Point guard Kyrie Irving averaged 18.5 points and 5.4 assists as a rookie. (Gregory Shamus/NBAE via Getty Images)
AN OPPOSING TEAM'S SCOUT ANALYZES THE CAVALIERS
I don't think the Cavaliers can make the playoffs. If they can win about 30 games and get a good year of development from their young guys, they should be pleased.
Kyrie Irving's play from the beginning of his rookie season to the end was impressive. He improved by leaps and bounds. I had some early looks at him where he was overwhelmed but he still really competed. I was at a game where the Nets beat the crap out of him running Deron Williams off screens. They were almost mocking him. They jumped out to a big lead but Irving scored a bunch in the fourth quarter. He kept going back at them and made it a game [Irving scored 21 of his 32 points in the fourth quarter of Cleveland's 99-96 loss to the Nets on Jan. 27].
I grew an appreciation for what he could do. Late in the season he was more confident running the team, knowing when to step on the gas and when to take over. He knew where people needed to be.
Irving can shoot off the dribble; he can catch and shoot. He doesn't go at an all-out pace. He uses that great burst of speed to get to the basket, but he also has that steady pace where he is always in control. Some guys go at a frenetic pace, so that you know they won't be able to shoot the jump shot. He was always controlled with his dribble. When he turned the corner, he started to read the defense really well off the pick-and-roll. He's not the explosive, try-to-dunk-on-people kind of guy. He's very crafty when he attacks the basket. His defense still has to come along, but offensively he's already a handful as a 20-year-old.
I don't know if their other top-five pick from 2011, Tristan Thompson, is impressing everyone. He's long and big, he challenges shots and he plays hard. He could be a solid NBA player, a P.J. Brown kind of a guy -- consistent, an anchor. He can guard power forwards and centers. Cleveland is going to look for him to control the boards and knock down face-up jump shots consistently. Thompson was picked kind of high because he was a safe bet. He is going to have a long career, but I don't see a real star there.
Alonzo Gee impressed me with his ability to score. But someone is going to put shots up on a bad team. He puts his body on you and creates space a lot like Paul Pierce. And he has a nice touch. But he doesn't have the length or the ability to go by people. Still, he doesn't try to do things that he can't. That's a credit to him. He does what he does well.

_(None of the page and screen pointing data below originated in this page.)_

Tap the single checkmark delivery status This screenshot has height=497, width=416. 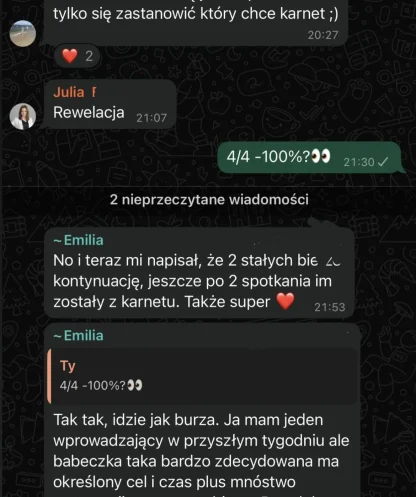[x=383, y=162]
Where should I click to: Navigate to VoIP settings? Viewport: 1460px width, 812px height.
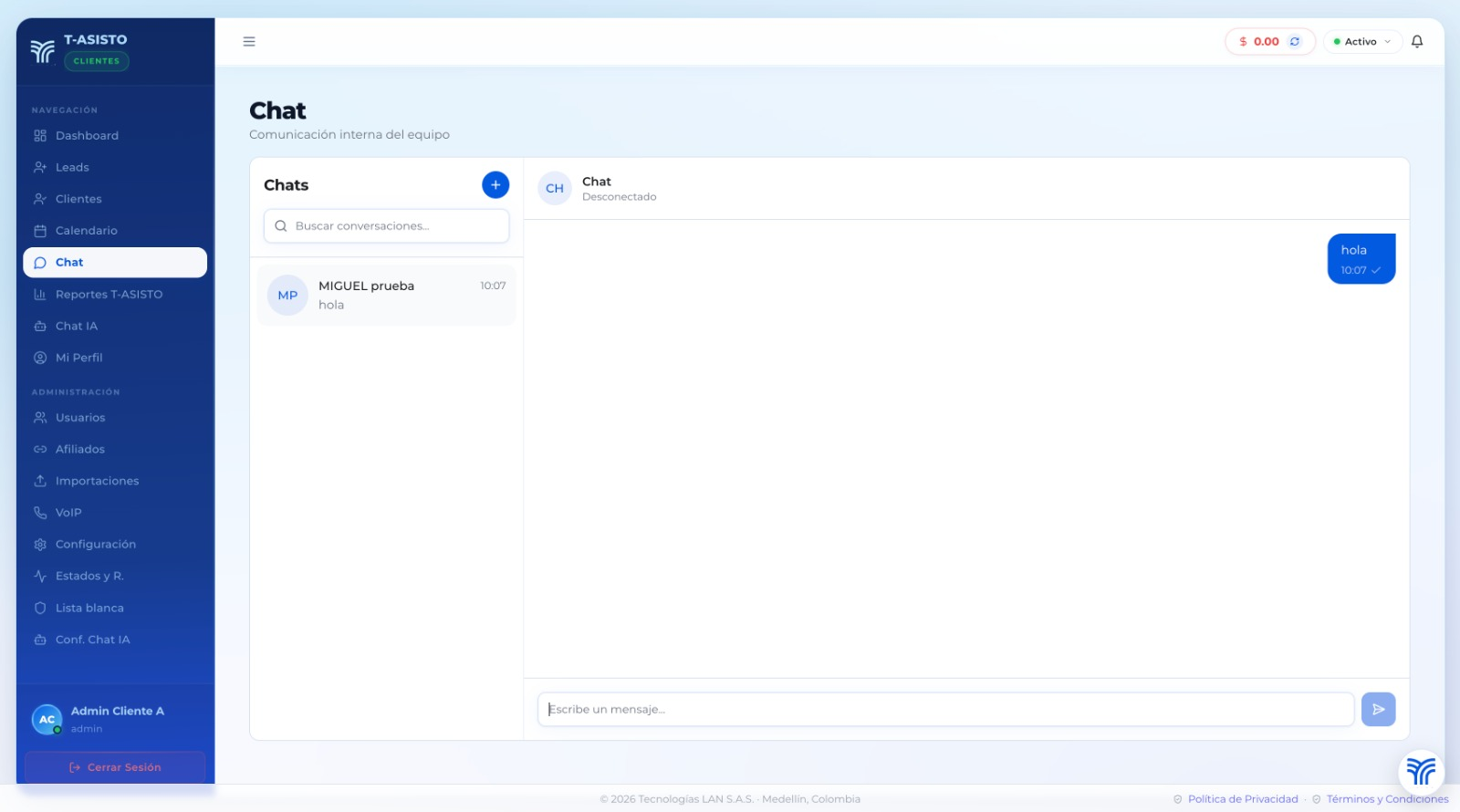click(68, 513)
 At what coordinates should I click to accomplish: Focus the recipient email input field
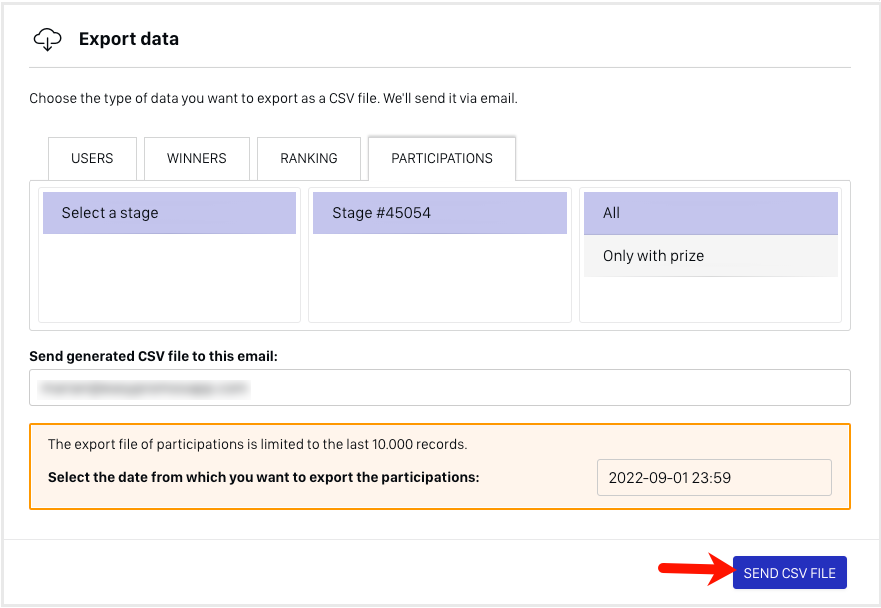coord(439,388)
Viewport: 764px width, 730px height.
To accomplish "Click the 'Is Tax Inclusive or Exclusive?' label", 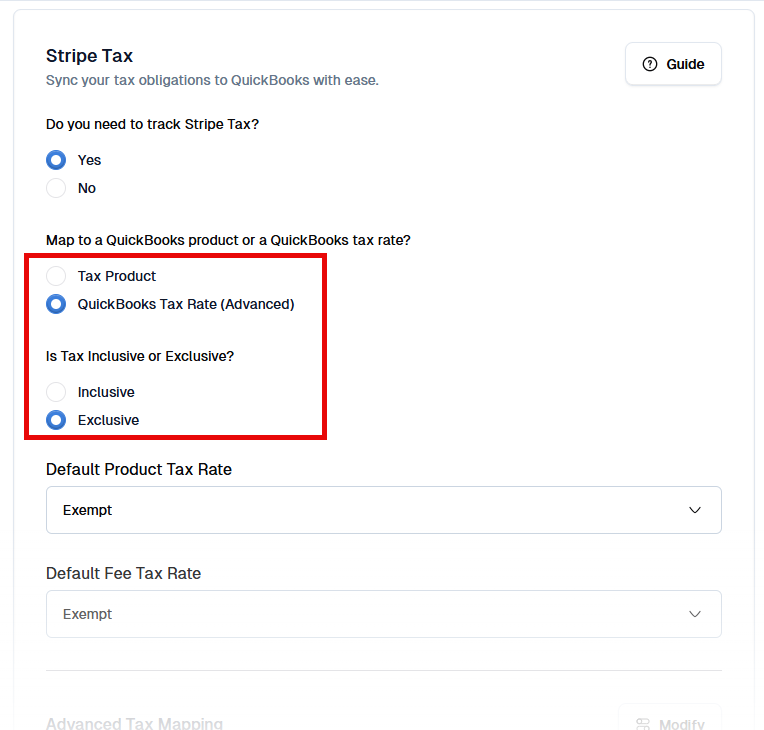I will [x=140, y=356].
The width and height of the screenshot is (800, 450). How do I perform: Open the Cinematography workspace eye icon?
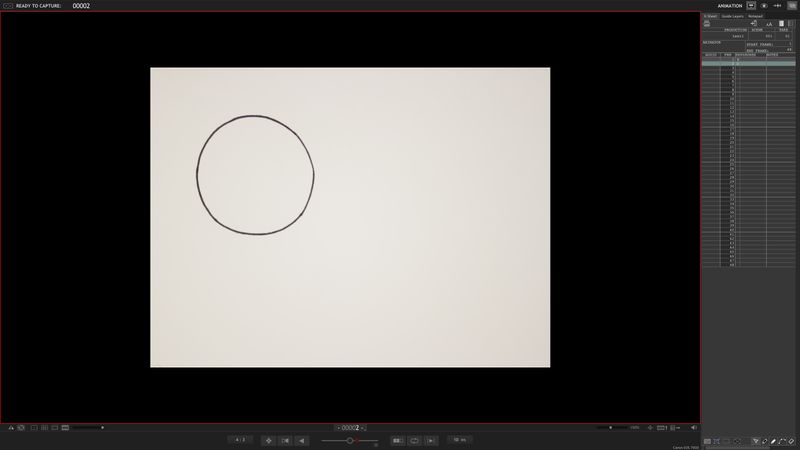click(764, 6)
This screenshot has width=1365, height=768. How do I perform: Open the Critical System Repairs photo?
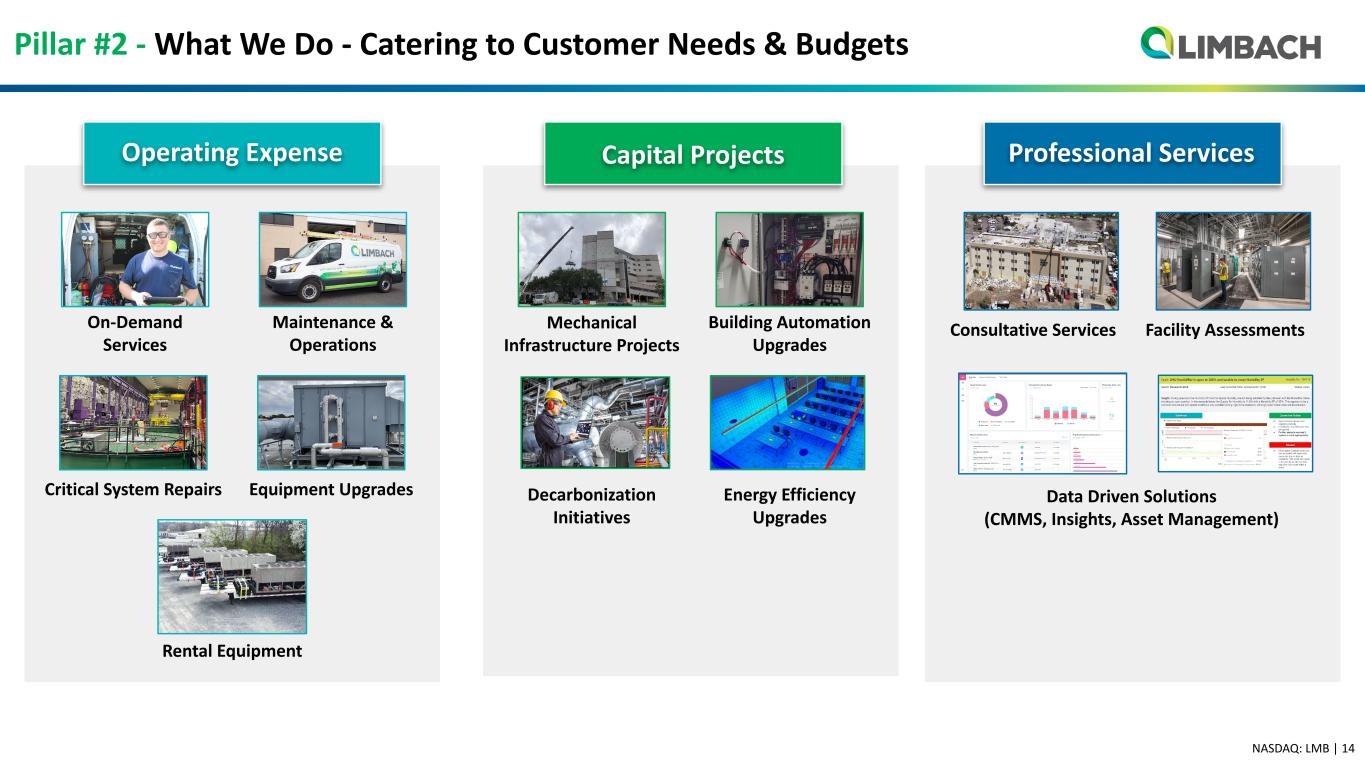click(133, 422)
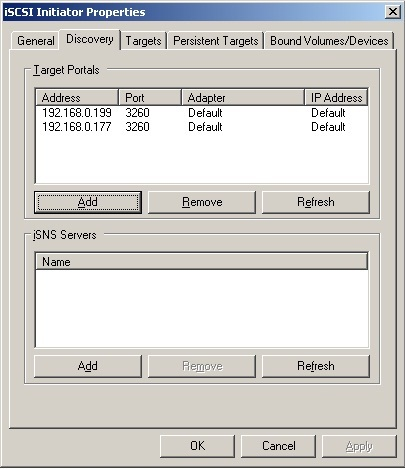Image resolution: width=405 pixels, height=469 pixels.
Task: Click the iSNS Name column header
Action: point(202,262)
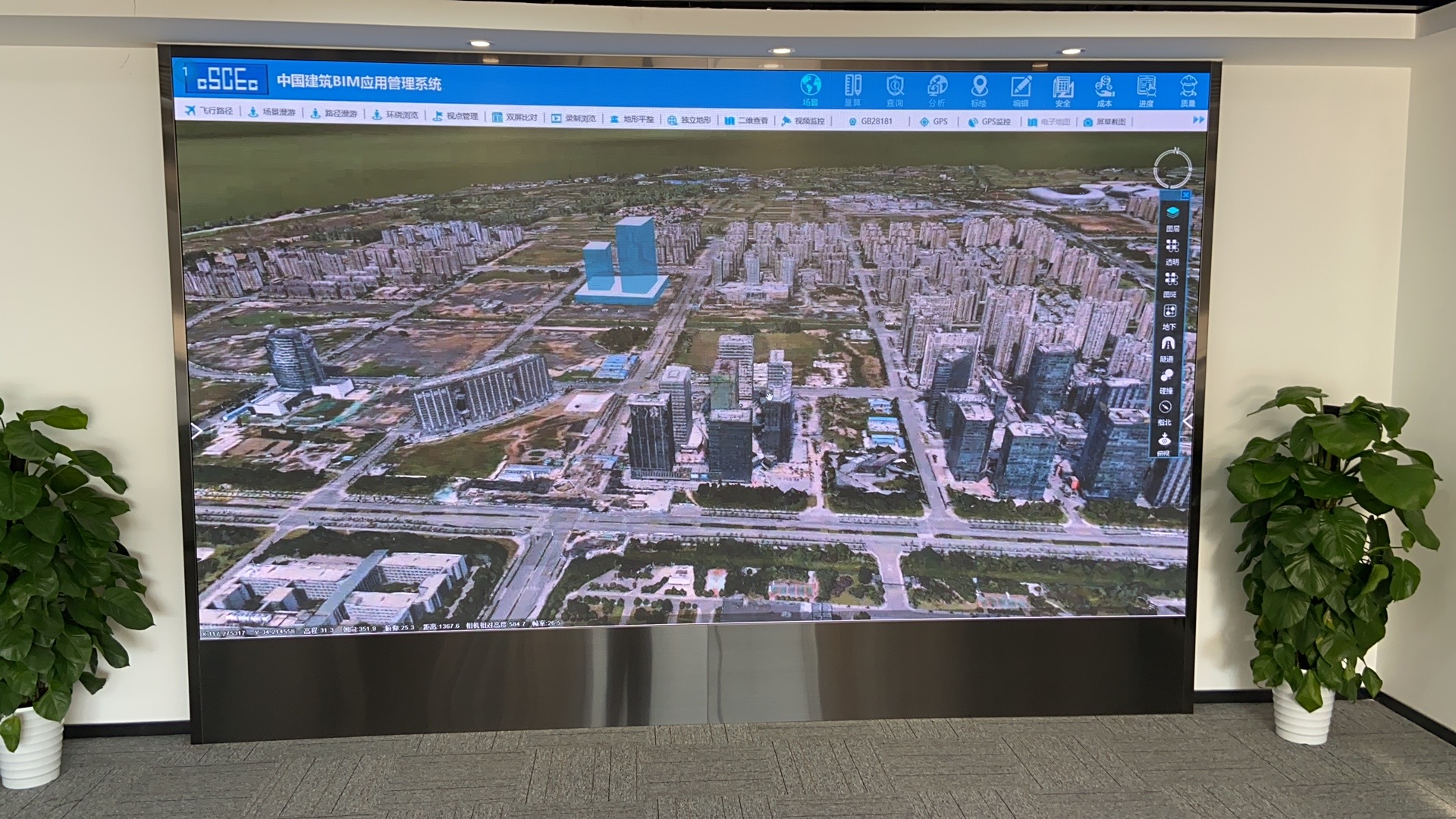Image resolution: width=1456 pixels, height=819 pixels.
Task: Select the 分析 analysis icon
Action: point(937,87)
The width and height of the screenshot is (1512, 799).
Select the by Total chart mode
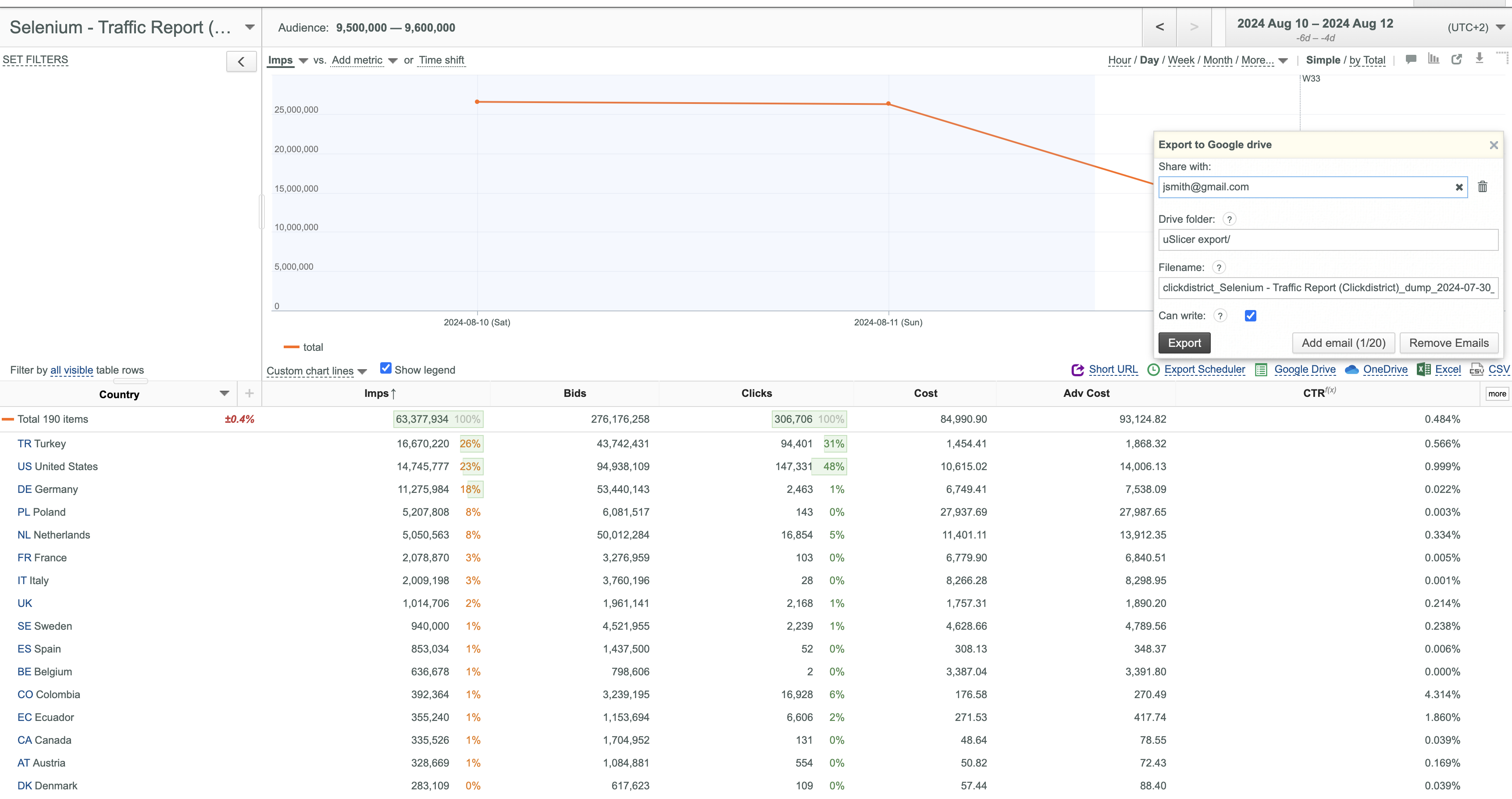click(1367, 60)
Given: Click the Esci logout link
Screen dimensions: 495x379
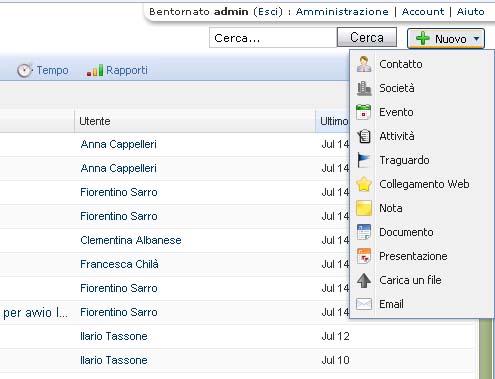Looking at the screenshot, I should (268, 12).
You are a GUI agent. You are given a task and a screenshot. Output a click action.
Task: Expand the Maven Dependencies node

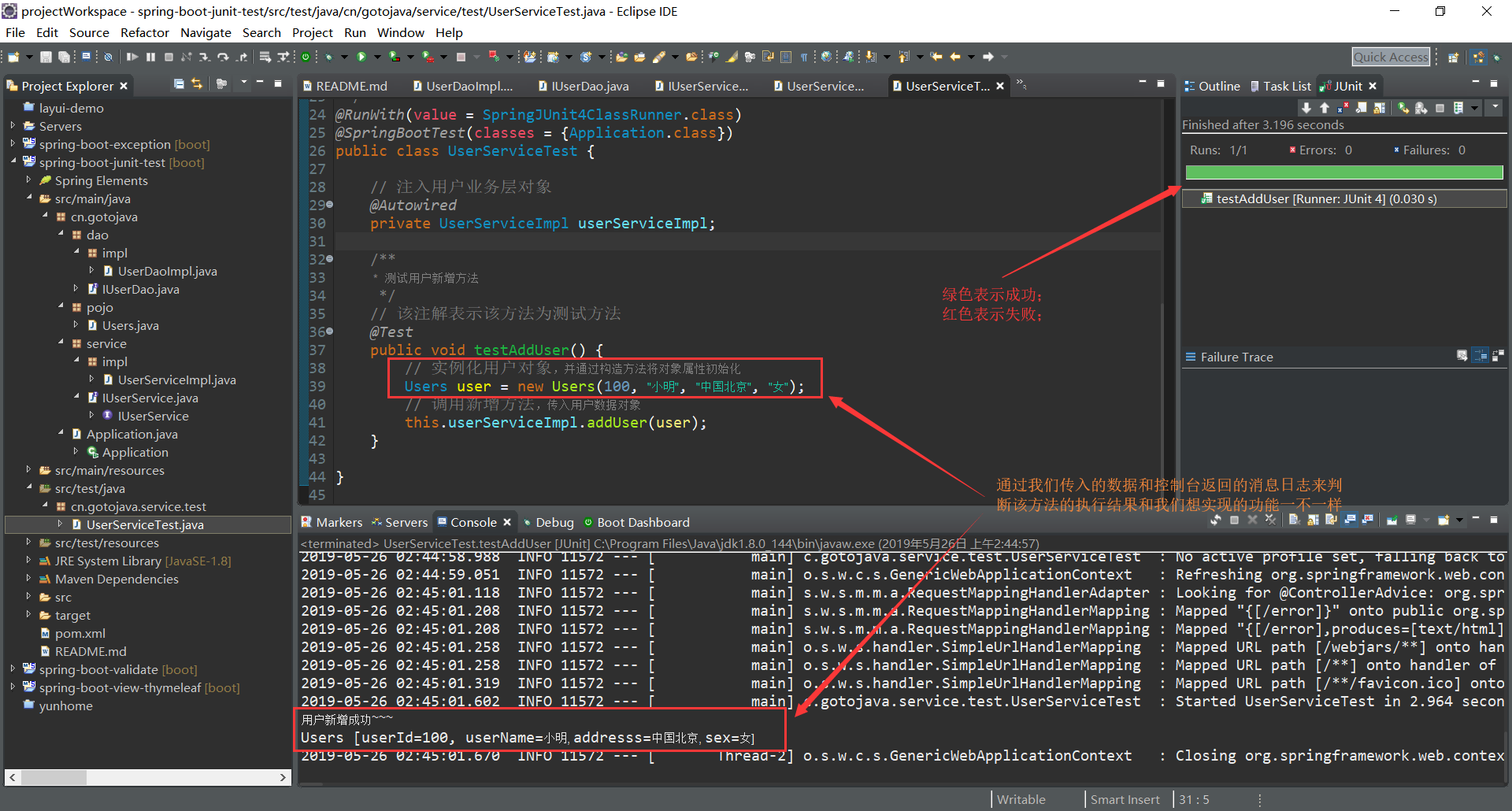coord(29,579)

I thought Omri Casspi viewed himself as a hired gun after being traded there last season, and he would come in and force shots. Bad shots. He creates too many empty possessions with too many one-on-one kind of moves. His scoring doesn't come in the flow of the offense. He's a black hole. When he gets the ball, everyone stops and he has to make a move and force up a shot.
No. 4 pick Dion Waiters didn't impress me in summer league. The book on him is he has size and he can score, but I don't know if he can do it at this level. They are looking for a running mate for Irving. Everyone is looking for the next James Harden. That is what they are hoping he can become. If he can at least settle in as a rookie and show the potential to be a fit alongside Irving, that will be a big step for Cleveland.
Anderson Varajeo is going to be the Tayshaun Prince of the Cavs. He can still contribute, but will he be content to do it on a team that has a long way to go? They can get something for moving him. He's still the same guy: the rebounds, the loose balls, the intangibles. He has never been a guy you run plays for or expect to shoot jump shots. He's a lot like Dennis Rodman.
Tyler Zeller needs to fill out in order to maximize his potential at center. He reminds me a little of [76ers center] Spencer Hawes. Hawes is finally filling out, but it took him five years to do it. I see that kind of a thing happening with Zeller, who was a really efficient scorer at North Carolina. Lot of guys come in with teams that win 20, 25 games and they get beat up mentally and they don't know how to win. The Cavs have to be careful of that with him.
Coach Byron Scott has done well teaching this young group how to play. A lot of what they do is making reads and he is teaching them how to make decisions on the run. I appreciate that. I think they will continue with it. Byron is stern but he doesn't overreact to mistakes. He doesn't explode on his players. He has a great demeanor.